§ **What you are asked to do**
Please output the lines of the listing from the line with "Image resolution: width=1709" to the line with "tab-tentang: Tentang is", both included, reproducing them unchanged.

§ **Stored data entries**
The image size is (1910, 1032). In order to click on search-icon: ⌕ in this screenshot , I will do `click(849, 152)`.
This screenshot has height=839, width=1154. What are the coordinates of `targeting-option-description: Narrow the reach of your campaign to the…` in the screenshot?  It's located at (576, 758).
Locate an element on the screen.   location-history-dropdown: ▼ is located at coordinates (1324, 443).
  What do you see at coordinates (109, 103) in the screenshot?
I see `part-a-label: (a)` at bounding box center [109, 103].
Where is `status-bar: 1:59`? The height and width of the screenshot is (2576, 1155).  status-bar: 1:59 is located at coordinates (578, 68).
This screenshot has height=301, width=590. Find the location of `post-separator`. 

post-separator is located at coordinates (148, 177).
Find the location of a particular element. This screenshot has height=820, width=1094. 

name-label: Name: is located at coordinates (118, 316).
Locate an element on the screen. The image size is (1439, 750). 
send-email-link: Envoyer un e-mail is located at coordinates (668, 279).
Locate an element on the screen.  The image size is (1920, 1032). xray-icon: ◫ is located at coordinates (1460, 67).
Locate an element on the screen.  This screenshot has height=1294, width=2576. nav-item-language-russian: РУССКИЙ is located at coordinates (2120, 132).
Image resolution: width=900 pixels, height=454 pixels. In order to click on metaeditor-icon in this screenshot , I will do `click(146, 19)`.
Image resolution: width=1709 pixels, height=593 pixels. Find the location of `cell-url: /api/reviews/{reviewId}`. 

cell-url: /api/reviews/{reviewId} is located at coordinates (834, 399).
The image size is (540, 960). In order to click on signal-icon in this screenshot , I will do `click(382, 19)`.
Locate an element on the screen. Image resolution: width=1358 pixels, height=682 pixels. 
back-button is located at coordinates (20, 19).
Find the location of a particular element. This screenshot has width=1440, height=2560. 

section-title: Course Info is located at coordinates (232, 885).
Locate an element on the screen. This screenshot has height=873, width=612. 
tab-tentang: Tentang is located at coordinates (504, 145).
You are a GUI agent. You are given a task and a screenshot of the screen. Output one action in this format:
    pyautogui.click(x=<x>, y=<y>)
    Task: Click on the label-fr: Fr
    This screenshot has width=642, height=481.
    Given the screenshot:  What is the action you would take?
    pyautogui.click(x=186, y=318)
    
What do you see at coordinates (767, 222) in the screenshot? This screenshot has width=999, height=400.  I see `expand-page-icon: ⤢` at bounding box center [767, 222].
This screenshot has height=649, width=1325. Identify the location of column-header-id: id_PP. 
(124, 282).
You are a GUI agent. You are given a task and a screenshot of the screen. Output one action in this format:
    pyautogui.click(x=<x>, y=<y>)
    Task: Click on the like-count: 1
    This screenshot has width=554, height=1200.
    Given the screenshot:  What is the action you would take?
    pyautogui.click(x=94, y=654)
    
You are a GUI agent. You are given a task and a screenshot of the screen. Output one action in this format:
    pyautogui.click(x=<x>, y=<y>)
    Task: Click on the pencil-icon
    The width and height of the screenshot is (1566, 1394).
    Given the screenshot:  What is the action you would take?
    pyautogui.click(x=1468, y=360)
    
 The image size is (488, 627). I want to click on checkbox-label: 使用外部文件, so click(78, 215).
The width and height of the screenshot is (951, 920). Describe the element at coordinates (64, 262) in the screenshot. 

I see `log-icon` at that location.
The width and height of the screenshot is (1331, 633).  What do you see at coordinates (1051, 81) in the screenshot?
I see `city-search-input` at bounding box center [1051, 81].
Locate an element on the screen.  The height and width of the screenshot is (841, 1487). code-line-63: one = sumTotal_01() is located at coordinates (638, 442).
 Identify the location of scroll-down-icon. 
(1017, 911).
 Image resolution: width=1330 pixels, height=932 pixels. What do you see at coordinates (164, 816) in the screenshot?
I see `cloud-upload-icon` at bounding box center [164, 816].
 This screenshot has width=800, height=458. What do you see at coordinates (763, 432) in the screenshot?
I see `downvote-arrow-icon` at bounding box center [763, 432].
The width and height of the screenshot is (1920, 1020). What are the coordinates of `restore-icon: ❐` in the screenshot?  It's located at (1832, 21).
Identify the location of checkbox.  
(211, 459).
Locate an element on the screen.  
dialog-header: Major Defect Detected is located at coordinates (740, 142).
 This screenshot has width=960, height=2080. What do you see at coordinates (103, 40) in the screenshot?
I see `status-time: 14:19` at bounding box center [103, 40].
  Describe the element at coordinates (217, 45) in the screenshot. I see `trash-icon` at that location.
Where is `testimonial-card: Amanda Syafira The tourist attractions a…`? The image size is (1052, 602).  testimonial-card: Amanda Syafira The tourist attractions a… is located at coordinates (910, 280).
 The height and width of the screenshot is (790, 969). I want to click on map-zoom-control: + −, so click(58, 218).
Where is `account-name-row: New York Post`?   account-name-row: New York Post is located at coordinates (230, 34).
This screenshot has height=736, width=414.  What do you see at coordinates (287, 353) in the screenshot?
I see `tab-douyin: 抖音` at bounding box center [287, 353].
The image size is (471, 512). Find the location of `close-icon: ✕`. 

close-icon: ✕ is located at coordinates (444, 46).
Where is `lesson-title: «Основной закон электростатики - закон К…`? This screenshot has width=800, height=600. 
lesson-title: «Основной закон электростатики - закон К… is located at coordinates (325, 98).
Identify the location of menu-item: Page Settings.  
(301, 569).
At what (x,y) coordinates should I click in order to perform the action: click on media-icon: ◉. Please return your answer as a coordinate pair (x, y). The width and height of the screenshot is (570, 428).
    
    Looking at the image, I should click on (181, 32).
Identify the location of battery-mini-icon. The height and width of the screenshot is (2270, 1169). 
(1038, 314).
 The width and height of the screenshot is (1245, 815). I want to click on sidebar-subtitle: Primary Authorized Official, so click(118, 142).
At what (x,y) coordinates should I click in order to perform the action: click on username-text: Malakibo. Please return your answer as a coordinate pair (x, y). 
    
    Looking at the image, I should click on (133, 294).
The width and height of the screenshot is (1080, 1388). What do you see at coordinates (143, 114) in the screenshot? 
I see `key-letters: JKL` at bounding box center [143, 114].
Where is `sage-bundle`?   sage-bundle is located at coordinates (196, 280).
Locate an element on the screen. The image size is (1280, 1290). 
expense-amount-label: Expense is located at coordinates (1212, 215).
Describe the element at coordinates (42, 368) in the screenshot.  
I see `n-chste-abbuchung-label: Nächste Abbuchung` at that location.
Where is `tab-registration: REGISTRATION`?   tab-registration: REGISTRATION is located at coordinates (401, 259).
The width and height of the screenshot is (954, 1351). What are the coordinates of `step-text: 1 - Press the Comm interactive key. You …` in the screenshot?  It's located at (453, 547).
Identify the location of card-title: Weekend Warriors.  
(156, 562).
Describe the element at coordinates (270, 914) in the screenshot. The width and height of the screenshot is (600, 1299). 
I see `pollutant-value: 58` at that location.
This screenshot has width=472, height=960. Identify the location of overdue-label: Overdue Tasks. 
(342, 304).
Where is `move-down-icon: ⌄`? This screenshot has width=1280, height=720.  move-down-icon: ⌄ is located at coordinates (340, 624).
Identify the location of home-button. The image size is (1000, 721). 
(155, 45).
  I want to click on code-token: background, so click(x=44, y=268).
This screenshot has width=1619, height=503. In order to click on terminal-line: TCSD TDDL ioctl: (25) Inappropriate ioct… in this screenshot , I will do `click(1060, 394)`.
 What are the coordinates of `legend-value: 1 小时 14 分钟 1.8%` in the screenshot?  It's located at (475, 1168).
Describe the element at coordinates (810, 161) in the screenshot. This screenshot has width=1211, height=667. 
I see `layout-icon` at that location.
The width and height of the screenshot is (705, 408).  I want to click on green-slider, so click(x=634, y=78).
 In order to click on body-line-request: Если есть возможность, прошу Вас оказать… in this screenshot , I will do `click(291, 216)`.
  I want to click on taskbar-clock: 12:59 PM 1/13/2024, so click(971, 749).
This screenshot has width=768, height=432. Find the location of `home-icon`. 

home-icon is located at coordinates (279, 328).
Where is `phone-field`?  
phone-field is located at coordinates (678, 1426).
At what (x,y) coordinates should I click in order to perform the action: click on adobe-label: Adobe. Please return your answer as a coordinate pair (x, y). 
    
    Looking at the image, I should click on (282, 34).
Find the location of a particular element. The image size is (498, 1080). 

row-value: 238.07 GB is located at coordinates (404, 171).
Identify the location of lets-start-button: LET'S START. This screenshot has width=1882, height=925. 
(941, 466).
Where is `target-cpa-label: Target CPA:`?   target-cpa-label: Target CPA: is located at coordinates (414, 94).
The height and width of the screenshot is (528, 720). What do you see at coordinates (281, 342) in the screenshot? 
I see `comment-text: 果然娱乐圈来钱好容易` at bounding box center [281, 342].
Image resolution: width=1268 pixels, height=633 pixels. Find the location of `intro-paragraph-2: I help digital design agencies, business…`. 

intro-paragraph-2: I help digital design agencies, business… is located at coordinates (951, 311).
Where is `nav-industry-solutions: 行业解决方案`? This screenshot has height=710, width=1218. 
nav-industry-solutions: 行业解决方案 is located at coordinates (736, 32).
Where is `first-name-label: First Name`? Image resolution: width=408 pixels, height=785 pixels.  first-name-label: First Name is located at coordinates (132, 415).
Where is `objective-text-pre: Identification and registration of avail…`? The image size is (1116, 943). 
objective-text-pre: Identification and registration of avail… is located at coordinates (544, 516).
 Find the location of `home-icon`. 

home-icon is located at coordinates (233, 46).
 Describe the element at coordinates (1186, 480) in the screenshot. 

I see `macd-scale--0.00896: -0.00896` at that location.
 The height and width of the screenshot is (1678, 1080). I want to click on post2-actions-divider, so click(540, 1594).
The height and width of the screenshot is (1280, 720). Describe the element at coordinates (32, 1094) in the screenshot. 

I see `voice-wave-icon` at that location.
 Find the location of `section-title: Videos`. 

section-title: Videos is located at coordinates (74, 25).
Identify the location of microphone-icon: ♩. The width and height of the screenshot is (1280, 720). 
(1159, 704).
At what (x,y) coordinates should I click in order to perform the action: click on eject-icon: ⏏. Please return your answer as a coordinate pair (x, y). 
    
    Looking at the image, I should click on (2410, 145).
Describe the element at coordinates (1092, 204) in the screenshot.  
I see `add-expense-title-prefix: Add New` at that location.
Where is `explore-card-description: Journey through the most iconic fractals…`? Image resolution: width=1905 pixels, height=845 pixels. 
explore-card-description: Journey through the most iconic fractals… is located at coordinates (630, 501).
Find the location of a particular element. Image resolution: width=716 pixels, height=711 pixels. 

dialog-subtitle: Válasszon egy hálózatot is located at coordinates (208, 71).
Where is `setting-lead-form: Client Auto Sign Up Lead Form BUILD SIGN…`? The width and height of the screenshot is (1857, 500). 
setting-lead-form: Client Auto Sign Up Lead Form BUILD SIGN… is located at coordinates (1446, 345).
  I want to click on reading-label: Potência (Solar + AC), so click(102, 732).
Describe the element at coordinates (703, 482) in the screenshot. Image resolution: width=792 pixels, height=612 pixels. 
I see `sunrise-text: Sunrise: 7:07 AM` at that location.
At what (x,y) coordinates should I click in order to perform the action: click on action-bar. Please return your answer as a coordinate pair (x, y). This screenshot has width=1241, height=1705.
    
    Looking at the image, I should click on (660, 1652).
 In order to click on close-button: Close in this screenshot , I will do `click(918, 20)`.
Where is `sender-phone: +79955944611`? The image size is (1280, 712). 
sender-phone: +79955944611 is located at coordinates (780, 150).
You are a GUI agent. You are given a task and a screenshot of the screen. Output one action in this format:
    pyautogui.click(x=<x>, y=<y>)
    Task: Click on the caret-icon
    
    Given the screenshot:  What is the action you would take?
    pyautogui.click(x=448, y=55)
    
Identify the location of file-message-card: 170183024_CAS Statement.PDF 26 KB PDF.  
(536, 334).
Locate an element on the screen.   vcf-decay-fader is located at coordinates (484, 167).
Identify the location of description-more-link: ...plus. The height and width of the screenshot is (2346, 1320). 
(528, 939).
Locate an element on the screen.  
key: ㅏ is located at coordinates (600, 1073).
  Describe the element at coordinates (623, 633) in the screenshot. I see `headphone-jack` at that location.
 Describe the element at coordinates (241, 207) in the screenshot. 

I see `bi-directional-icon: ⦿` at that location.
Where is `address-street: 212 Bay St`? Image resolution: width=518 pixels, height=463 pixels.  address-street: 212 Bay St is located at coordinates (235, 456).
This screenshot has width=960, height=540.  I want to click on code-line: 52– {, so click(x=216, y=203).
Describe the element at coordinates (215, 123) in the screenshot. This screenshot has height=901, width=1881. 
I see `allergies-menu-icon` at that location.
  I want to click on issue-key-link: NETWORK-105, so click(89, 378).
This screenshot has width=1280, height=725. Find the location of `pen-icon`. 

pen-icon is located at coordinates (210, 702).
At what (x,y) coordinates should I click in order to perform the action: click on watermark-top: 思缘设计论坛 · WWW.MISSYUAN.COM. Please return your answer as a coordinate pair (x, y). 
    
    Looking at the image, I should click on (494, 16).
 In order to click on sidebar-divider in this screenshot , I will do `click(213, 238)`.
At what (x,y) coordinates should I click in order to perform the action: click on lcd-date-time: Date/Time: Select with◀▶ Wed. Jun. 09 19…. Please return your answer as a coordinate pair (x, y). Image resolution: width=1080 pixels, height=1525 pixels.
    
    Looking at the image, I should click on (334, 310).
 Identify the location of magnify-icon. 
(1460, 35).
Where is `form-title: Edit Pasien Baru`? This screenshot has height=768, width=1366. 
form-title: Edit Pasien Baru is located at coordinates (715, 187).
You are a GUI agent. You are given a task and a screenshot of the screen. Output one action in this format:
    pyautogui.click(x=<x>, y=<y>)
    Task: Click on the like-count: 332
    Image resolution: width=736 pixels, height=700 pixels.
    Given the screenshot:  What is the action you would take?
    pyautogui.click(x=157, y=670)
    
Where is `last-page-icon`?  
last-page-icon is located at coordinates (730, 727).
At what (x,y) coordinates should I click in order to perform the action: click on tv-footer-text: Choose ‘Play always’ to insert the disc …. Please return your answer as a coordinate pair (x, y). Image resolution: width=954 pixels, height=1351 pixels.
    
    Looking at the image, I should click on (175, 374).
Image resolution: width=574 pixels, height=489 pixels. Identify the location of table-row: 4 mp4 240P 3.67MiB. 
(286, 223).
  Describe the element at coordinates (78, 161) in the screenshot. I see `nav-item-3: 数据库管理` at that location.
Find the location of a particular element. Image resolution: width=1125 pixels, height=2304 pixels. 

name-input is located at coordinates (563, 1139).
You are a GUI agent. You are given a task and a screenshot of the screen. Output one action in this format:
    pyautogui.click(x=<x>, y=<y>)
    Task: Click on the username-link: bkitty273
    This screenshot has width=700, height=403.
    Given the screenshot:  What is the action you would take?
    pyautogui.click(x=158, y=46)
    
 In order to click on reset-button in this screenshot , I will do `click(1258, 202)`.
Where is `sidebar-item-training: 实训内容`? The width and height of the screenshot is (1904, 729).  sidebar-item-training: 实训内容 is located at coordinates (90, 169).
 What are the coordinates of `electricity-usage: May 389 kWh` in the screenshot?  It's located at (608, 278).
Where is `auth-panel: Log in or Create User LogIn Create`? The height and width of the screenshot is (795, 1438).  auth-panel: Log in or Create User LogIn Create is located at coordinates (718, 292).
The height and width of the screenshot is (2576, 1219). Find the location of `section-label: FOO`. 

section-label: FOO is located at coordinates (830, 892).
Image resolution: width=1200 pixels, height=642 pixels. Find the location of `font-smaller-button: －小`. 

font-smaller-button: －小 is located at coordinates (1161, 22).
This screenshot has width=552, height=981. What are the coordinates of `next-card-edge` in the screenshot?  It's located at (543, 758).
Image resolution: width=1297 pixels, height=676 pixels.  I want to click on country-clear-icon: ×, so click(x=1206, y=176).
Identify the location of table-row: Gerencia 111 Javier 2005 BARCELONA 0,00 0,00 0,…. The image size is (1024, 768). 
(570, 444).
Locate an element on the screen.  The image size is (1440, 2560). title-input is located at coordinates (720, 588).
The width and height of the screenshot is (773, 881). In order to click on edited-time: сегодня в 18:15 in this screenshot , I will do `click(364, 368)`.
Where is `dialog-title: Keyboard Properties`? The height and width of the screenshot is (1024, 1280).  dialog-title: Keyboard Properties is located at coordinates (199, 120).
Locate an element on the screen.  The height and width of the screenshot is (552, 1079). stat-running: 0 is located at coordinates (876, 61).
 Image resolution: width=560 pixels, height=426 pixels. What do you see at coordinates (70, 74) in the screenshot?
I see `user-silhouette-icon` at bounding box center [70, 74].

§ **Answer to this task**
Image resolution: width=1709 pixels, height=593 pixels. Find the location of `cell-url: /api/reviews/{reviewId}`. 

cell-url: /api/reviews/{reviewId} is located at coordinates (834, 399).
The image size is (540, 960). In order to click on signal-icon in this screenshot , I will do `click(382, 19)`.
Locate an element on the screen. Image resolution: width=1358 pixels, height=682 pixels. 
back-button is located at coordinates (20, 19).
Find the location of a particular element. This screenshot has width=1440, height=2560. 

section-title: Course Info is located at coordinates (232, 885).
Locate an element on the screen. This screenshot has height=873, width=612. 
tab-tentang: Tentang is located at coordinates (504, 145).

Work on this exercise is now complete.